My Turn: Setting Kona Pacific charter school record straight

My name is Zahava Zaidoff and I am a former board member and board president of the governing board of Kona Pacific Public Charter School.

I am writing this letter in response to the article that ran on May 2.


There are a few things that I would like to clarify. There were many mistakes that were made at the school. I would like to share that many of those mistakes happened under my tenure and my leadership.

I failed as the governing board president to create and institute a leadership evaluation tool with which the school director would have been evaluated. It is as a direct result of this failure, the misinformation was spread to the community and report deadlines were missed, leaving the school with only two special ed teachers next year instead of three, the school almost missing payroll last July and many other things.

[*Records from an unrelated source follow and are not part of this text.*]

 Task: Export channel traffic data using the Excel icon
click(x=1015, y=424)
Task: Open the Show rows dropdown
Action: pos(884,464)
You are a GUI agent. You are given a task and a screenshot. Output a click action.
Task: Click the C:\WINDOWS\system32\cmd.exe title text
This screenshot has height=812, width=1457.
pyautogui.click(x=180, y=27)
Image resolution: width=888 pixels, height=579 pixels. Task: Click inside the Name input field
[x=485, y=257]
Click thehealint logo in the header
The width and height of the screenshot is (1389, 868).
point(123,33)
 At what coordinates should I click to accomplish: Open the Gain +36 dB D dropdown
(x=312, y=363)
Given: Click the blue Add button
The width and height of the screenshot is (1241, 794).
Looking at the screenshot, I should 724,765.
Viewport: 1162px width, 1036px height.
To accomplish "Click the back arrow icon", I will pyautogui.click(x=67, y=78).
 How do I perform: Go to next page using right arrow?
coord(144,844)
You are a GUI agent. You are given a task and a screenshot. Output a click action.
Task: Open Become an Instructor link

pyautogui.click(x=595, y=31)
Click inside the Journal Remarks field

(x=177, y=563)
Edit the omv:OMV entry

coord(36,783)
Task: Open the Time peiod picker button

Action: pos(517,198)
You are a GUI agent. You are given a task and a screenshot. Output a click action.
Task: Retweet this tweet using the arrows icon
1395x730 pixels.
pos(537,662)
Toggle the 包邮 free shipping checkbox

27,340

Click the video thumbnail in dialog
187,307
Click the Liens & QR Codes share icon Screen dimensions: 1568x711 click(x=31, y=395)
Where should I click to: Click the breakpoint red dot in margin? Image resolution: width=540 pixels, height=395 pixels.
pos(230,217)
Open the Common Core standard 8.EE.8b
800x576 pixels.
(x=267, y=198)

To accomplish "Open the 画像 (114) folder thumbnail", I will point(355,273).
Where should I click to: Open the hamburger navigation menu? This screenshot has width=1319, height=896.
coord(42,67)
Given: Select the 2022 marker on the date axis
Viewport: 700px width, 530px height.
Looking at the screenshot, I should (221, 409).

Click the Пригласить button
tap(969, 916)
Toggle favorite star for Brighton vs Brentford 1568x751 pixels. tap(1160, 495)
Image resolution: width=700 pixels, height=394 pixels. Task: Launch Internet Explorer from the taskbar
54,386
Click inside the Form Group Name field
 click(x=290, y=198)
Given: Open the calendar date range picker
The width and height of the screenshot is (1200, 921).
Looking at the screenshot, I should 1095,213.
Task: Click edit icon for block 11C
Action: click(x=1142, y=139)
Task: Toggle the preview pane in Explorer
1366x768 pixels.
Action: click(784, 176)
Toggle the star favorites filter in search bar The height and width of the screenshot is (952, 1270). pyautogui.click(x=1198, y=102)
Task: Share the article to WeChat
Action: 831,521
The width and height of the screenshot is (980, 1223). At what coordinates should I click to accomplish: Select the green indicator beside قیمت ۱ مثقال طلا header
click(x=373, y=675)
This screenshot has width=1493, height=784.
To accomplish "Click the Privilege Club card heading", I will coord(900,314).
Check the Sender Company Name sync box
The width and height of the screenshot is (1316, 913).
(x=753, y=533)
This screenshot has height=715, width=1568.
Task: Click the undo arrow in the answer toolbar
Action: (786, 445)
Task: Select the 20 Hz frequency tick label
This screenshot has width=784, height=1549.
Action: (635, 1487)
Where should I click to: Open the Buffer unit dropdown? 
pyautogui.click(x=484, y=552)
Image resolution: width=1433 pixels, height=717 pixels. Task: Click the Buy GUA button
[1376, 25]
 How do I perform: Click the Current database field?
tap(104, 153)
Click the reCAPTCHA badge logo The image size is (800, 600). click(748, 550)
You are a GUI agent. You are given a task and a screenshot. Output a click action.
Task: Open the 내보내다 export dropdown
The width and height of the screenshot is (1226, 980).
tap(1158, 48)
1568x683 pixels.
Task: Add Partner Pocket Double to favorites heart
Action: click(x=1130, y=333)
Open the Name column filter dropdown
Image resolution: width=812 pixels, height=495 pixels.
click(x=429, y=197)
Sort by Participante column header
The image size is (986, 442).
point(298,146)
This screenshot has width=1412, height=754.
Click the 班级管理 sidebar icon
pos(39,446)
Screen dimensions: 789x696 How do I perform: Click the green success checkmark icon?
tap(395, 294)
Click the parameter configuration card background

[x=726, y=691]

The governing board members who resigned early last week were not responsible for any of these failures. They were barely on the board for six months. More oversight happened under the tenure of Cecilia Royale, in her brief six months as governing board president, then under my tenure and time on the board of over two years.

The article attributes to Sione Thompson, CEO of the Hawaii State Charter School Commission: “the vote to accept board members’ resignations and reconstitute the board doesn’t reflect a final determination of wrongdoing — that’s still under review, he said — but instead a loss of confidence in the board’s ability to run the school and manage public funds that come to it.” This does not apply at any level to the four heroic members of the governing board of KPPCS who recently resigned.

There are many systemic issues at play. The charter school commission does not provide training and oversight to the governing boards of their schools enough to actually be helpful. Governing board members are volunteers who, in some cases, are thrown directly into a fire, without guidance.

I write this letter and call myself out in public, for several reasons. When falsehood is being perpetuated, it is our responsibility to speak out against it, regardless of the personal sacrifice. I refuse to sit back and watch bullying occur and do nothing. I have a 12-year-old daughter. It is incumbent upon me as her mother to teach her that when she makes mistakes, she needs to own them. That allowing other people to be held responsible for her actions is never OK.


Kona Pacific Public Charter School deserves new leadership at every level. A new pedagogical director has already been hired, and I very much hope that the charter school commission honors his contract and allows him to take the school in a direction that it desperately deserves. I also hope that the charter school commission is fair and equitable in appointing a new governing board and that they plan to provide them with the actual training that other boards failed to receive.

Zahava Zaidoff is a resident of Kailua-Kona.